Records to use Block Start

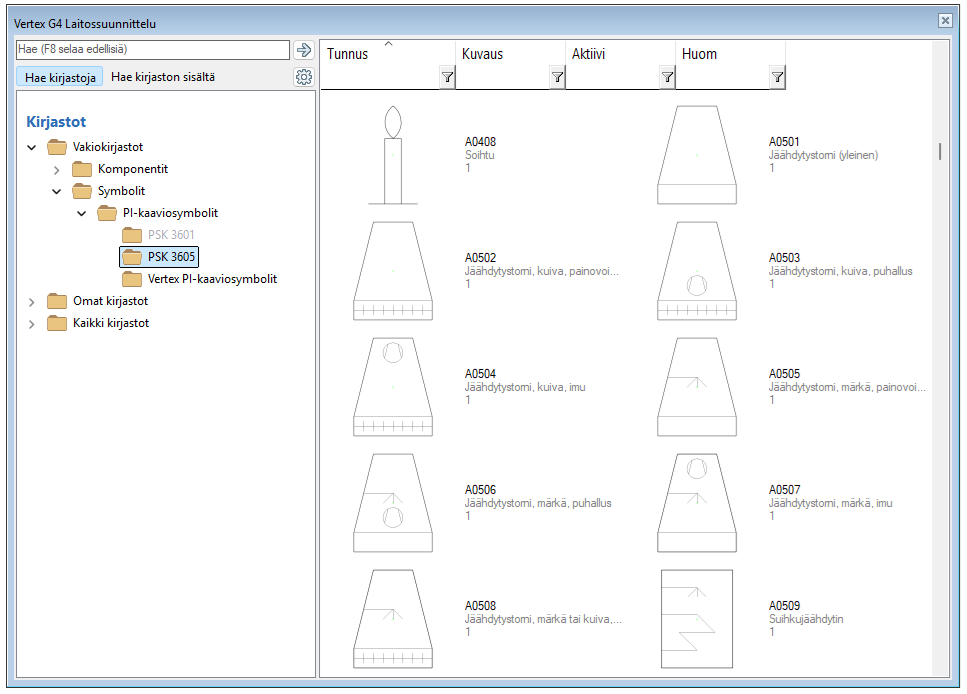The width and height of the screenshot is (967, 694).
Task: Filter the Aktiivi column
Action: coord(667,76)
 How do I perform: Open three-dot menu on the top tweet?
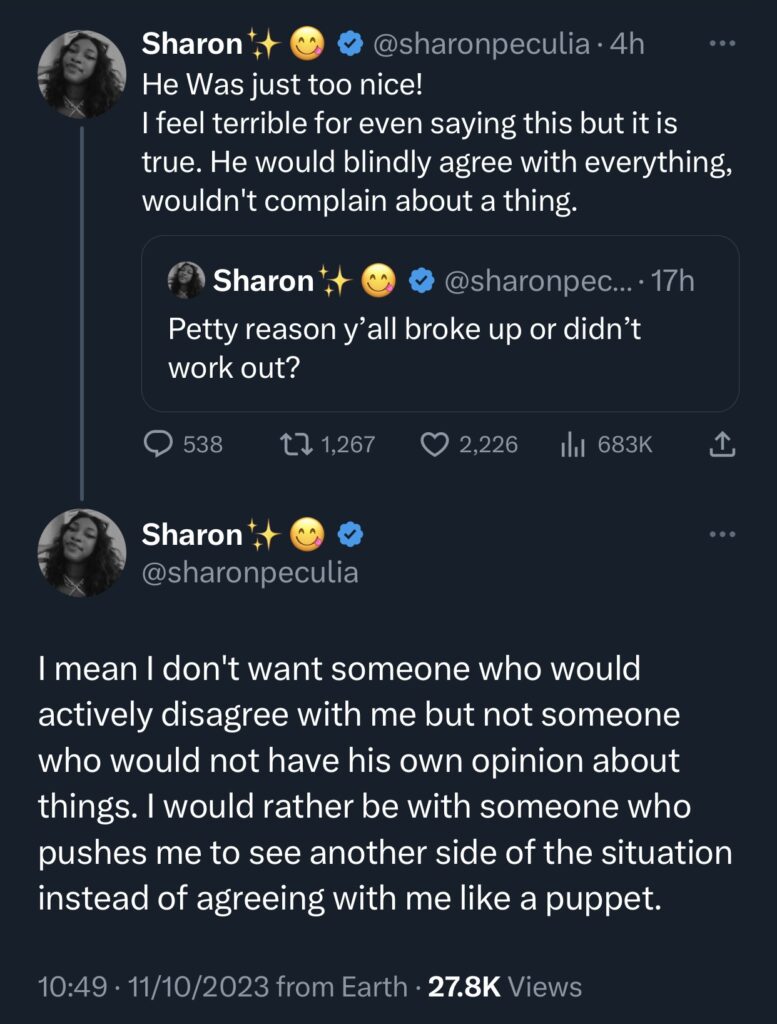(721, 44)
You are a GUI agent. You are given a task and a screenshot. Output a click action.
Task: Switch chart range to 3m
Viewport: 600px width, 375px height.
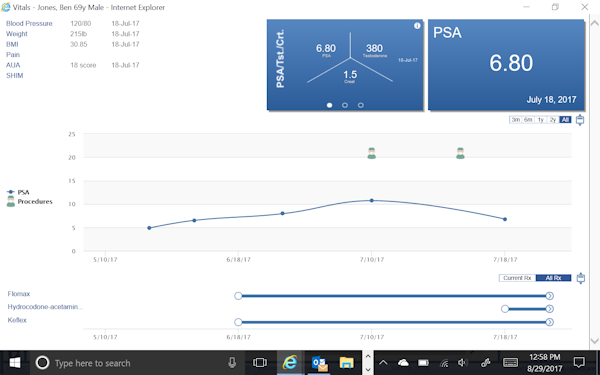click(x=516, y=120)
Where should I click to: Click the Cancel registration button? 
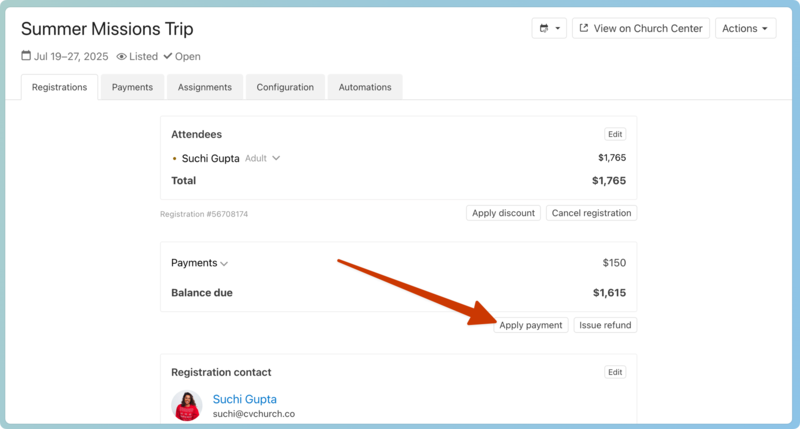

Records to use Block End

**Brief:** Please print exactly the lines from the one holding "How do I perform: Open" through the final line of the data above, including both, and skip all pictures.

**Written answer:**
 How do I perform: Open three-dot menu on the top tweet?
(721, 44)
You are a GUI agent. You are given a task and a screenshot. Output a click action.
Task: Switch chart range to 3m
Viewport: 600px width, 375px height.
click(x=516, y=120)
Where should I click to: Click the Cancel registration button? 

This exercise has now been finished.